**What you need to do:** Starting at the first line and ending at the last, output the data exactly.

Records from a data collection:
☆ ☆ ☆ ☆ ☆

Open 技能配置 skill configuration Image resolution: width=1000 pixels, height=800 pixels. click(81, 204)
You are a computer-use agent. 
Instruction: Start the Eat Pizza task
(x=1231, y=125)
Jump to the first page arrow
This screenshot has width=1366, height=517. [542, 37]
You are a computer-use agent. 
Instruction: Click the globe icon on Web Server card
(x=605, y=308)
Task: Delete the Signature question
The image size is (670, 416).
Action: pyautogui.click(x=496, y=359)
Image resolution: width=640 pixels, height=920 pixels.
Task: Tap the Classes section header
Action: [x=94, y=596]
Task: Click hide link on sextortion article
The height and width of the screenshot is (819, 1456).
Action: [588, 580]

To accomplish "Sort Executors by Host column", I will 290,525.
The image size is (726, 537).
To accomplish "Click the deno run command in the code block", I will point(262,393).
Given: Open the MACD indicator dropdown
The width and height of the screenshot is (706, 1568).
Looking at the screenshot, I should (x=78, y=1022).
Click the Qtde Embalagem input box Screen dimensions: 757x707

☆ ☆ ☆ ☆ ☆

**Answer area:**
Open 技能配置 skill configuration Image resolution: width=1000 pixels, height=800 pixels. click(81, 204)
You are a computer-use agent. 
Instruction: Start the Eat Pizza task
(x=1231, y=125)
Jump to the first page arrow
This screenshot has width=1366, height=517. [542, 37]
You are a computer-use agent. 
Instruction: Click the globe icon on Web Server card
(x=605, y=308)
Task: Delete the Signature question
The image size is (670, 416).
Action: pyautogui.click(x=496, y=359)
Image resolution: width=640 pixels, height=920 pixels.
Task: Tap the Classes section header
Action: [x=94, y=596]
Task: Click hide link on sextortion article
The height and width of the screenshot is (819, 1456).
Action: [588, 580]

To accomplish "Sort Executors by Host column", I will 290,525.
The image size is (726, 537).
To accomplish "Click the deno run command in the code block", I will point(262,393).
Given: Open the MACD indicator dropdown
The width and height of the screenshot is (706, 1568).
Looking at the screenshot, I should (x=78, y=1022).
Click the Qtde Embalagem input box Screen dimensions: 757x707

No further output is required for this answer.